+++ Material for the task +++

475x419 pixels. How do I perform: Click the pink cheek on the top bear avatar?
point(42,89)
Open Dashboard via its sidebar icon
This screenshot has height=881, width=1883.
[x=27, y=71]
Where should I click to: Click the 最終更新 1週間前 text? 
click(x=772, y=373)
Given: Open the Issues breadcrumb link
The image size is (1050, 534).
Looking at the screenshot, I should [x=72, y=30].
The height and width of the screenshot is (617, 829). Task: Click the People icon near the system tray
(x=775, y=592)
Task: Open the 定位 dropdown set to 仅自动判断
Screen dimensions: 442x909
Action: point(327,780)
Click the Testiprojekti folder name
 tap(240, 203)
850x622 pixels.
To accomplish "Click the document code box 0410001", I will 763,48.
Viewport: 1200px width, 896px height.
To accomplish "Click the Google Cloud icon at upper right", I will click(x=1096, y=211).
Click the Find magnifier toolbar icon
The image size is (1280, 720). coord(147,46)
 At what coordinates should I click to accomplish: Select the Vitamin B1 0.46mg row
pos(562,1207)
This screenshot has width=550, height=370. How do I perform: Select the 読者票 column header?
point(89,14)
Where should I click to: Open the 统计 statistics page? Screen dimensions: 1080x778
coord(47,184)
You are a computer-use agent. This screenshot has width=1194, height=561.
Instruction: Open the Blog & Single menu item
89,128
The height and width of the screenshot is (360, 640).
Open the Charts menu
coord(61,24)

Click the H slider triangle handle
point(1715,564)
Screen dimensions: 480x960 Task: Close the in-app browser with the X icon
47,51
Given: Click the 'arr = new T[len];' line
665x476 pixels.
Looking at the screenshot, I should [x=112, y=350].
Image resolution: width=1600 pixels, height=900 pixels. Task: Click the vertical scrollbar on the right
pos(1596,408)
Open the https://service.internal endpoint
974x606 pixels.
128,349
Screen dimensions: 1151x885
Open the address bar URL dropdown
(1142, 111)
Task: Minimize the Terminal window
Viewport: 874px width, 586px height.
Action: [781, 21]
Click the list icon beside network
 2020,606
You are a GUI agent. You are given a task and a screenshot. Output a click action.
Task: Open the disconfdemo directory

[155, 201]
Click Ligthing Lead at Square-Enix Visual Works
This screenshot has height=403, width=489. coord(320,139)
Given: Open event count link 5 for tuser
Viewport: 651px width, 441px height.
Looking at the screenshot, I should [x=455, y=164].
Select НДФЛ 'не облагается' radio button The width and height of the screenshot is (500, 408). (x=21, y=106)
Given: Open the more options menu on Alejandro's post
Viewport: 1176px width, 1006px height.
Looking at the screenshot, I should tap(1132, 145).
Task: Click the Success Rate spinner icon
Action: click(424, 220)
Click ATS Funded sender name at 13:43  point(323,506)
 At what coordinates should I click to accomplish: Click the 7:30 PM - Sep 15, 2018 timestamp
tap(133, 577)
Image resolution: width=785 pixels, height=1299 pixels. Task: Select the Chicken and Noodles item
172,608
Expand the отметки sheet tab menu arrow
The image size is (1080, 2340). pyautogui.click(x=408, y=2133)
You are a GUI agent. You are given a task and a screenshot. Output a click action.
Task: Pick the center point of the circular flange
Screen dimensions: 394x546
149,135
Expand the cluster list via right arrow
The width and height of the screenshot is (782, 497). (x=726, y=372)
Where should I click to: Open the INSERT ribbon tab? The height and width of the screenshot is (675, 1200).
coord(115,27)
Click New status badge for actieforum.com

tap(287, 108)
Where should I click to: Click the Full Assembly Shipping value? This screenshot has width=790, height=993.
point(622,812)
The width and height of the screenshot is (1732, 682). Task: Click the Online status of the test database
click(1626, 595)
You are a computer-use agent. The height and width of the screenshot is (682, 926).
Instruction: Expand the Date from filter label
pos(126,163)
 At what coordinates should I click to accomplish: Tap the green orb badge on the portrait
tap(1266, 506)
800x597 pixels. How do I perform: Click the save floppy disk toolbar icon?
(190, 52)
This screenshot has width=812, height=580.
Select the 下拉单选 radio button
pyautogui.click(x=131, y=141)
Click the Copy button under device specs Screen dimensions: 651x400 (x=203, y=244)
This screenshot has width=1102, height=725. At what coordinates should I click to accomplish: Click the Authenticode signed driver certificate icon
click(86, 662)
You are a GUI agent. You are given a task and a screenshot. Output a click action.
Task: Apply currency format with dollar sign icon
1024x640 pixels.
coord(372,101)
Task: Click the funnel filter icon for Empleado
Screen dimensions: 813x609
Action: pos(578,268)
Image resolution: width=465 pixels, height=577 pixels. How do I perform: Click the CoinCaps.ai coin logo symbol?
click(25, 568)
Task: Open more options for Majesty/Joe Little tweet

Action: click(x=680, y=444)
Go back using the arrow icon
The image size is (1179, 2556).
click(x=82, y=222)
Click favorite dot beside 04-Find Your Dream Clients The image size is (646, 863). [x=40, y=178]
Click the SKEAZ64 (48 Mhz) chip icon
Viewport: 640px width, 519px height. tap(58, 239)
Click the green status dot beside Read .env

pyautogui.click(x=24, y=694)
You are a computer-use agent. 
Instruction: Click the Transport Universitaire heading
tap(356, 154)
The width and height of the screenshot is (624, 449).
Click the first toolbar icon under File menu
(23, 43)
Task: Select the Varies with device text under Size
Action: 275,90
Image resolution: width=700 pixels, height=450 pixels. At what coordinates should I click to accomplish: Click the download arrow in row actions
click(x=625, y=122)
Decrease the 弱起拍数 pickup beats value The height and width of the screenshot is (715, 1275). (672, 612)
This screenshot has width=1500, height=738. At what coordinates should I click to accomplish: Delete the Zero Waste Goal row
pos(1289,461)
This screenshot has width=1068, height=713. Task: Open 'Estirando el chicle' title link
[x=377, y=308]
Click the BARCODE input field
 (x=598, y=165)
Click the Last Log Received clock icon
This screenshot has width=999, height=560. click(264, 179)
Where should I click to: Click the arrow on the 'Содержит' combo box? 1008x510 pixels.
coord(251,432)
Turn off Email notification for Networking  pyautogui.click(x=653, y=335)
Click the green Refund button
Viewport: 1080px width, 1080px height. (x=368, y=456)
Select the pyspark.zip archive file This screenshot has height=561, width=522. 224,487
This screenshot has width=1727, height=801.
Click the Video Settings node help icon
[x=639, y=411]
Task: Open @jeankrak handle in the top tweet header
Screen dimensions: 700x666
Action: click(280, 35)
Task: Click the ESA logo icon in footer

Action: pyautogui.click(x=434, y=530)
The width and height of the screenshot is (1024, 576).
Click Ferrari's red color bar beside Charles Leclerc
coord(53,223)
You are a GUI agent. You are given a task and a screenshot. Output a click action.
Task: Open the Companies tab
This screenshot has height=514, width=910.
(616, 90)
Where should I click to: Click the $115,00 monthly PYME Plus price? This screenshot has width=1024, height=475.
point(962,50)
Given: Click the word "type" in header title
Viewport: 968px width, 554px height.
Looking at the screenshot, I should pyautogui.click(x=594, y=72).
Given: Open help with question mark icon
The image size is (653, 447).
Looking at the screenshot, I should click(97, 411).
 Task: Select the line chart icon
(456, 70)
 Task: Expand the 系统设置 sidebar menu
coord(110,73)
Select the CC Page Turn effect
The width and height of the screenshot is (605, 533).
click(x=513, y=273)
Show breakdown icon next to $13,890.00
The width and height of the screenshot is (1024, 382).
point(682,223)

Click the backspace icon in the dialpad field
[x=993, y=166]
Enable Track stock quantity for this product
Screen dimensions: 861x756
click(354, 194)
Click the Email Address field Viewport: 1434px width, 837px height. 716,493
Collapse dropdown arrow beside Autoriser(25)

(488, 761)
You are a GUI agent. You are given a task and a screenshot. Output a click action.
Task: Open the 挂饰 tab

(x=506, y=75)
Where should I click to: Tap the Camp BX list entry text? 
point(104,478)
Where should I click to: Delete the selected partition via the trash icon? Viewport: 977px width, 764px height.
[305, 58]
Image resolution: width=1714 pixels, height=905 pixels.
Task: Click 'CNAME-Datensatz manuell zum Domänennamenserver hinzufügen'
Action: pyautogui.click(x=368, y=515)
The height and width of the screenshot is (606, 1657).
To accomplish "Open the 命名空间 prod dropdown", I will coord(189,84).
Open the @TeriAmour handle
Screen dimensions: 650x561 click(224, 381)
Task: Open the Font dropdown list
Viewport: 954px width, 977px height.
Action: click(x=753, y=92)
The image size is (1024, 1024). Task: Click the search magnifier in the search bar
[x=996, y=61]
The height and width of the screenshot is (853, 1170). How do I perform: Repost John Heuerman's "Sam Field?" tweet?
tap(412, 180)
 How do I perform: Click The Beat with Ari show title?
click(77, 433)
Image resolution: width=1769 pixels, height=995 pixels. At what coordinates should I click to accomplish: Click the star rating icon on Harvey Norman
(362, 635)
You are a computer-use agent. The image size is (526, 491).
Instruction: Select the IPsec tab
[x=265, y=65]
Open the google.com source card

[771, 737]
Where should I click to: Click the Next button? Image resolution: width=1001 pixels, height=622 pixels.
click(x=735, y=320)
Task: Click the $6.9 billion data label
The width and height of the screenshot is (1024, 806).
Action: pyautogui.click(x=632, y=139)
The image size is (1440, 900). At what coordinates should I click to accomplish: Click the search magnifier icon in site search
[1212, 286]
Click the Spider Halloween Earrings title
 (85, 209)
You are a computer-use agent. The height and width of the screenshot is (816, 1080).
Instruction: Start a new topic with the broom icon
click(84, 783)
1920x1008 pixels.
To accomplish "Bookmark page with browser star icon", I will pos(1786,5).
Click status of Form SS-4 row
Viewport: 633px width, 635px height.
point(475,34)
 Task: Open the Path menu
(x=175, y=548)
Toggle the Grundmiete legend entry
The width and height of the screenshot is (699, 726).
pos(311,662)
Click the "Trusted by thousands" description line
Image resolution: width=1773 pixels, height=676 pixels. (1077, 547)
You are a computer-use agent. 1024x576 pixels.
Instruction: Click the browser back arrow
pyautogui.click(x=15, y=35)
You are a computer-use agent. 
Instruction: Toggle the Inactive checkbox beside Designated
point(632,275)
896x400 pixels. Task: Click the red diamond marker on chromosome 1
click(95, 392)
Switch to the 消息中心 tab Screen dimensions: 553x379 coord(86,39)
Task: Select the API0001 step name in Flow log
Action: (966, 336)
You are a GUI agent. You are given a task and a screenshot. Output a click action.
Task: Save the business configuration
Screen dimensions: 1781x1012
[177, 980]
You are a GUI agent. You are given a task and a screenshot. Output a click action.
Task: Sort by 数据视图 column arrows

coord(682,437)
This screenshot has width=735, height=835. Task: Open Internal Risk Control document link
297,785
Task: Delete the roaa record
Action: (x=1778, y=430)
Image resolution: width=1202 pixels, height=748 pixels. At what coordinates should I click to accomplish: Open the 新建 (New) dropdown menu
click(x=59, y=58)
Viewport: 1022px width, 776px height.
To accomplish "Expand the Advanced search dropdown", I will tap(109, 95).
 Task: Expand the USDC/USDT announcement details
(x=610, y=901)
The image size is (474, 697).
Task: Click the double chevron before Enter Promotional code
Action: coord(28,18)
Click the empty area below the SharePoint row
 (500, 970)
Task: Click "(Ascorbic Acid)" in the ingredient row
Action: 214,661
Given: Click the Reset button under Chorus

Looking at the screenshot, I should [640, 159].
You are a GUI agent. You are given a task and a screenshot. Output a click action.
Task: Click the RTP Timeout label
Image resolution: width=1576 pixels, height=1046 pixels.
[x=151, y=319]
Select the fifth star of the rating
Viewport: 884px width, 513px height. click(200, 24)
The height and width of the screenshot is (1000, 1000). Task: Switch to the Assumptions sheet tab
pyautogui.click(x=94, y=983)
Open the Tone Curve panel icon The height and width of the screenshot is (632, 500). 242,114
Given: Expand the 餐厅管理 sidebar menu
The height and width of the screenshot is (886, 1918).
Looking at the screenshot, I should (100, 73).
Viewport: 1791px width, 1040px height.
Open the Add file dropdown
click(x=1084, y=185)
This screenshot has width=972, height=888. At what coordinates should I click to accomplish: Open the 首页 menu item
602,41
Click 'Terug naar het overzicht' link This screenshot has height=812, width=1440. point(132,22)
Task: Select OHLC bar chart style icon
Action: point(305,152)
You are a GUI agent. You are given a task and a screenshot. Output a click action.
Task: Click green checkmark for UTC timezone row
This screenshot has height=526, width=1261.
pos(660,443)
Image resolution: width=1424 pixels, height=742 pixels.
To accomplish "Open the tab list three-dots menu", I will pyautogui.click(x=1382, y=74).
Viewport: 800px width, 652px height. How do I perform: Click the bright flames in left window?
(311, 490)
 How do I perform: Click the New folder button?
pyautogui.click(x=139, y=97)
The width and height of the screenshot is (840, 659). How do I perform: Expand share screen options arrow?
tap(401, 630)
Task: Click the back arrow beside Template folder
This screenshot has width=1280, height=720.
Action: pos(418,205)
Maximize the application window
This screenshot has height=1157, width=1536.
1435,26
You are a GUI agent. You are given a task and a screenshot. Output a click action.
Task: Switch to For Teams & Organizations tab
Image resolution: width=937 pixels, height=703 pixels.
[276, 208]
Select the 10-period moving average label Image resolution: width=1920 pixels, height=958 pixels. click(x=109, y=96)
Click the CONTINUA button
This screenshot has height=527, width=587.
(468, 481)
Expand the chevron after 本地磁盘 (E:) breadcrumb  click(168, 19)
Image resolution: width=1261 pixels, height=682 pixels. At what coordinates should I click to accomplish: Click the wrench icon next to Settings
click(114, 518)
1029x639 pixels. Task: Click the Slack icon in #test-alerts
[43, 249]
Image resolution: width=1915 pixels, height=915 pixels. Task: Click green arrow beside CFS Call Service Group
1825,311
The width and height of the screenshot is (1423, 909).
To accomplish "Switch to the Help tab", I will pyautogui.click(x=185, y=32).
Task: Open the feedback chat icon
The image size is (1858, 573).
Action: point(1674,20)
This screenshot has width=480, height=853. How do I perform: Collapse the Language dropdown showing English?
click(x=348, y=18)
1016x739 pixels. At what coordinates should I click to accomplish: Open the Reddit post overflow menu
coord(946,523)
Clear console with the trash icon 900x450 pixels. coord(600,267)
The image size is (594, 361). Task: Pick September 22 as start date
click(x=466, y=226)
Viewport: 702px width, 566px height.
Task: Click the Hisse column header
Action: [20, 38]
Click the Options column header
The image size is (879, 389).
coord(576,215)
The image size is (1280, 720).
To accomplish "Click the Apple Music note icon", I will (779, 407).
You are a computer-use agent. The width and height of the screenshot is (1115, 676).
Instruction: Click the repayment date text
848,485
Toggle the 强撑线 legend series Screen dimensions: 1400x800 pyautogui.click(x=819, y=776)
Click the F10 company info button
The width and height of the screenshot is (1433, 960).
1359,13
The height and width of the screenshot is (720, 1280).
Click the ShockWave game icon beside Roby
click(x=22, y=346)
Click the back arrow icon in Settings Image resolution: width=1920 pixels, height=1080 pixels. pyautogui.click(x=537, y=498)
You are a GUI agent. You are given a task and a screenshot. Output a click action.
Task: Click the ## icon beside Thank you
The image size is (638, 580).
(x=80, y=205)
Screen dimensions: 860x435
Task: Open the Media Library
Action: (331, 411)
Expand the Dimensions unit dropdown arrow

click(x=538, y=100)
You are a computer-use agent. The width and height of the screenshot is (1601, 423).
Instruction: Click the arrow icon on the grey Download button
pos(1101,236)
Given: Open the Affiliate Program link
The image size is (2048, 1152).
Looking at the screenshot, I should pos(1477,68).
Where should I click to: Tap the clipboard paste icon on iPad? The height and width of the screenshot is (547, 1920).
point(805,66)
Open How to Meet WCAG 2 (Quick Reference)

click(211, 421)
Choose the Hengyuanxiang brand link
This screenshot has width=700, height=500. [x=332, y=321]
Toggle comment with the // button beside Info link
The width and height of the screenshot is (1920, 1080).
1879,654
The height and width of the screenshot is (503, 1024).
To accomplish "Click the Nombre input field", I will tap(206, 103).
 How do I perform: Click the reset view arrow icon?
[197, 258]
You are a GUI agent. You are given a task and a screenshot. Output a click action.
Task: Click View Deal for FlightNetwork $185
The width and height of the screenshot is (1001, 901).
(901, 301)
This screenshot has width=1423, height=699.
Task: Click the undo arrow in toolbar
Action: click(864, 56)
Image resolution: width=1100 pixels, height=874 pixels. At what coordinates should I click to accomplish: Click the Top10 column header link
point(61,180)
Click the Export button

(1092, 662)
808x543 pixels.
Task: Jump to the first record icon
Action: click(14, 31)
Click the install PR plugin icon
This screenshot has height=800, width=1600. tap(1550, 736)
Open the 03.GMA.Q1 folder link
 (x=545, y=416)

+++

* **Your goal**: Take every line above carrying "legend" and return it.

* **Exercise answer**:
Toggle the Grundmiete legend entry
Toggle the 强撑线 legend series Screen dimensions: 1400x800 pyautogui.click(x=819, y=776)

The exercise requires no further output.